Review methods Randomised trials comparing any psychological, pharmacological, nutritional, or combined intervention with usual services or another treatment. Studies of participants with a formal diagnosis of schizophrenia or bipolar disorder were excluded. Studies were assessed for bias, and relevant limitations were considered in summarising the results.
Results 11 trials including 1246 participants and eight comparisons were included. Median sample size of included trials was 81 (range 51-288). Meta-analyses were performed for transition to psychosis, symptoms of psychosis, depression, and mania; quality of life; weight; and discontinuation of treatment. Evidence of moderate quality showed an effect for cognitive behavioural therapy on reducing transition to psychosis at 12 months (risk ratio 0.54 (95% confidence interval 0.34 to 0.86); risk difference −0.07 (−0.14 to −0.01). Very low quality evidence for omega-3 fatty acids and low to very low quality evidence for integrated psychotherapy also indicated that these interventions were associated with reductions in transition to psychosis at 12 months.
Conclusions Although evidence of benefits for any specific intervention is not conclusive, these findings suggest that it might be possible to delay or prevent transition to psychosis. Further research should be undertaken to establish conclusively the potential for benefit of psychological interventions in the treatment of people at high risk of psychosis.
Contributors: All authors contributed to the development of the review questions. MS and EMW drafted the protocol. Sarah Stockton of the National Collaborating Centre for Mental Health) designed and implemented the searches.

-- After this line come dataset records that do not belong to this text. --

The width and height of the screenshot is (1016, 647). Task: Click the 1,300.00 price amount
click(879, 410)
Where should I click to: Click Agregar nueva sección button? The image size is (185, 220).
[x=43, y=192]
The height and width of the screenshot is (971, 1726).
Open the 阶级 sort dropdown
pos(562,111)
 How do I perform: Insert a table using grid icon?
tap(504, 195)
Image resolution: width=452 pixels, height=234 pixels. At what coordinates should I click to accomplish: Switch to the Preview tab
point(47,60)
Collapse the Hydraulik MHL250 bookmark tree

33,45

MS, HJ, and EMW assessed the eligibility of the studies for inclusion, extracted data, assessed risk of bias, and applied the GRADE criteria. All authors contributed to the analysis. All authors contributed to writing the manuscript, agreed on the final draft, had full access to the data (including statistical results and tables), and take responsibility for the integrity of the data and accuracy of the analysis. TK is the guarantor.
Funding: The National Collaborating Centre for Mental Health receives £1.4 million per year from the National Institute for Health and Clinical Excellence to develop guidelines for the treatment of mental health problems.

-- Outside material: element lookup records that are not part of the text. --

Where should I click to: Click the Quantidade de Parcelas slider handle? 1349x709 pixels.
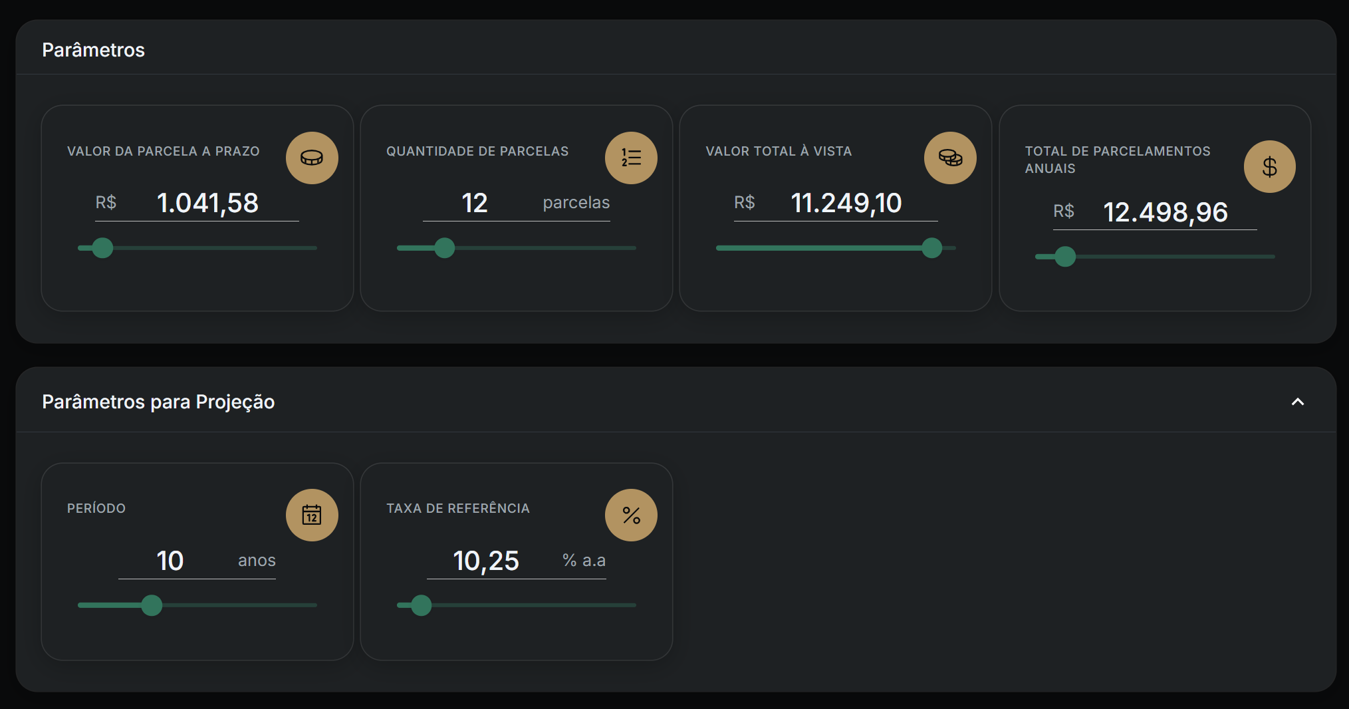click(x=444, y=248)
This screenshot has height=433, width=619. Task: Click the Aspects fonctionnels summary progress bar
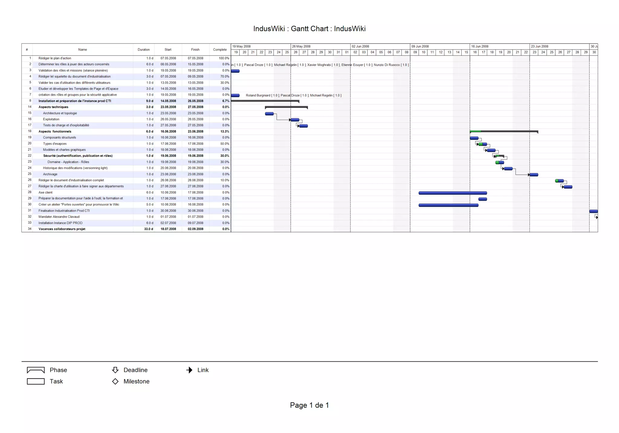point(475,132)
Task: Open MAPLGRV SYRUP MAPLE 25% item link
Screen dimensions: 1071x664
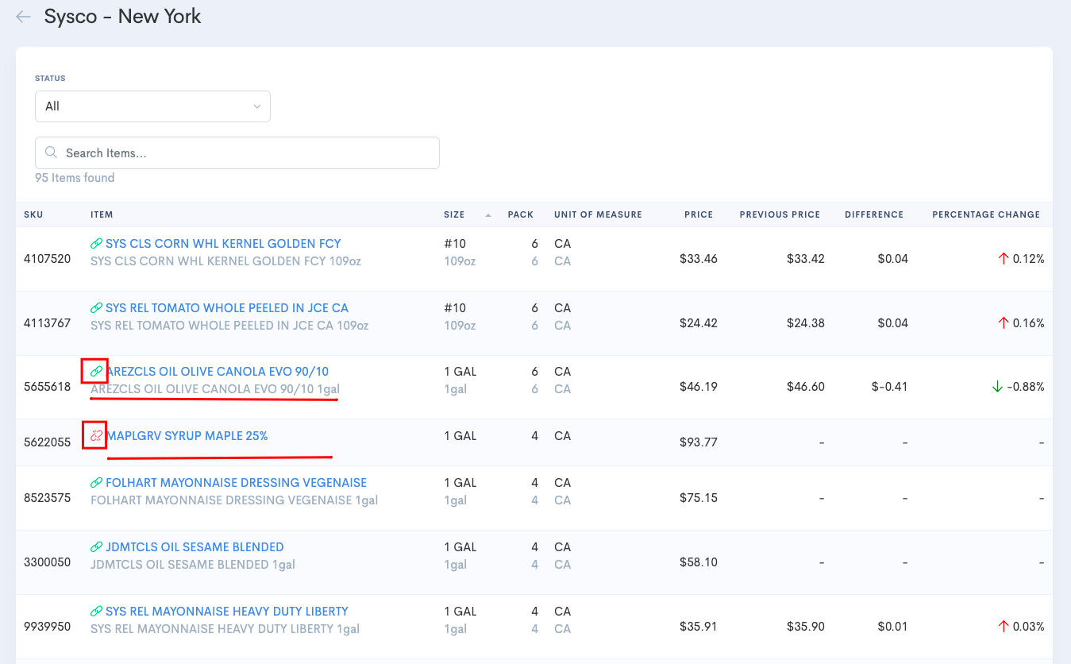Action: click(187, 436)
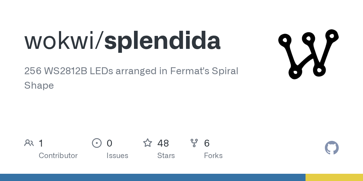Click the issues count 0
Screen dimensions: 363x181
pos(110,143)
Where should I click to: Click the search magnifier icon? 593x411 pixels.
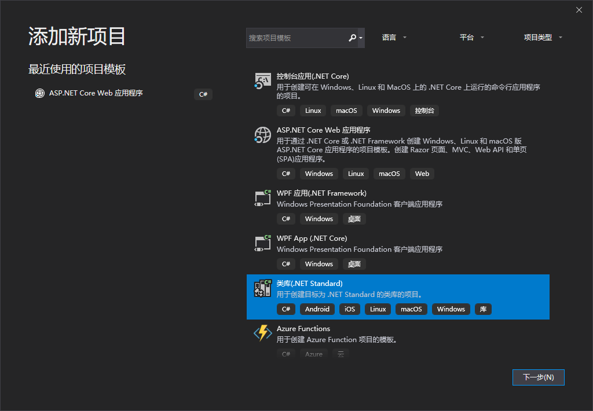click(x=353, y=37)
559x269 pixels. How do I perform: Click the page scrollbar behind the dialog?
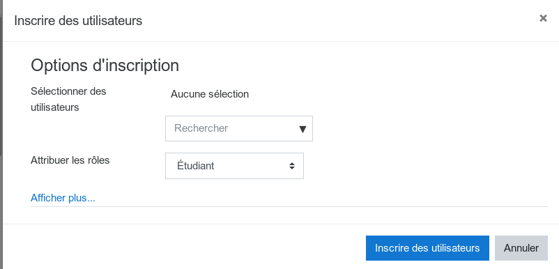[x=1, y=86]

Competing interests: All authors have completed the Unified Competing Interest form at www.icmje.org/coi_disclosure.pdf (available on request from the corresponding author) and declare: support from the National Institute for Health and Clinical Excellence for the submitted work; TK is codirector of the National Collaborating Centre for Mental Health; this work was conducted as part of a guideline about psychosis in children and young people, and the full review protocol is available from the authors; AM was an author of two studies included in this review.
Ethical approval: None required.
Data sharing: No additional data available.